UPDATE: As it has been pointed out in the comments, all of the core repositories are enabled in Ubuntu 7.10. This post will only apply to users still on 6.10 and earlier.

It has been quite some time since I’ve outlined adding and customizing your repository setup on Ubuntu. I figure it’s time for a reminder post, and I’ll show you what I use on my machines.


In order to download and install Ubuntu packages your machine needs to know where to find them. These packages are stored in different locations called repositories, which are organized into a few main groups. The group definitions are as follows:

  • main – supported by canonical, core repository.
  • restricted – supported by canonical, containing non-free software.
  • universe – community supported, strictly free software.
  • multiverse – community supported, containing non-free software.

By default only main and restricted are activated on a new machine. In order to follow many of my tutorials you’ll need the other two activated. (I know I haven’t done a great job of specifying which repository is needed for which package, but I’ll try and improve.)

To activate these you can use the graphical method or the commad line method. Both are pretty easy, I’ll outline each below:

Graphical Repository Configuration

Navigate to “System > Admin > Software Sources” and you’ll be presented with five check-boxes. By default you may only see two of these checked. Check the additional two (universe and multiverse), and you can safely leave the fifth item, source code, unchecked.

Command Line Repository Configuration

The method above is dead-easy, but you may also be working on a server that doesn’t have a GUI installed. In this case you may want to edit the file under-the-hood manually. You can find this file in /etc/apt/sources.list. My file looks like:

deb gutsy main restricted universe multiverse
deb gutsy-updates main restricted universe multiverse
deb gutsy-security main restricted universe multiverse

Each line should begin with deb, so if the browser or wordpress wraps the lines above, it should come to three lines when you edit your file.

By default you’ll have a bunch of other lines, and a lot of commented options. I find that my config should be a safe bet for most users. Note: you also may want to change your repository location, as mine is pointing to the US servers.

It is also common to find suggestions on using third-party repositories for other software. I, and most other members of the support community, HIGHLY avoid this. It can cause problems with current packages, and can cause issues with upgrading. Adding a repository other than the official Ubuntu repositories can limit the level of support you can recieve.

5 thoughts on “Adding Additional Repositories

  1. Wouter

    Since Feisty, all repositories have been enabled by default, so there is no need anymore to do this.

  2. Meneer R

    I just came here from the planet to comment.
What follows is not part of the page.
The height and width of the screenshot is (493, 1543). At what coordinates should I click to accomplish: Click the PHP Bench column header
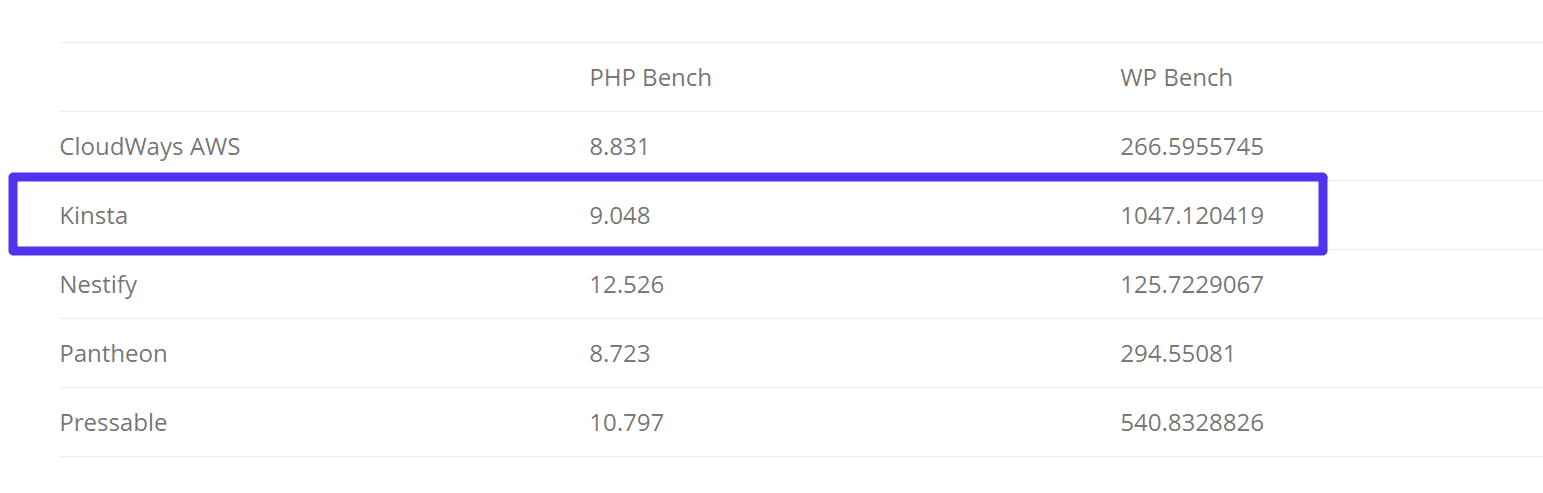650,78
But then I noticed Wouter beat me to it.

    Please update this post. It might be confusing to people new to ubuntu. It also makes it appear more confusing that it is.

    Since feisty all repositories are enabled by default. However, when installing software from restricted or universe, etc, you get a warning message why it might not be a good idea.

    Which is the better solution. Educational, yet without paying any usability price. Also this message only exists with add/remove.

    Synaptic, which is meant for advanced users, does not bother you with that message.

  3. Christer Edwards Post author

    Thanks for the heads up guys. I’ve updated the post to relay this information. I have always updated my sources.list after installing, just out of habit, so I never noticed this change.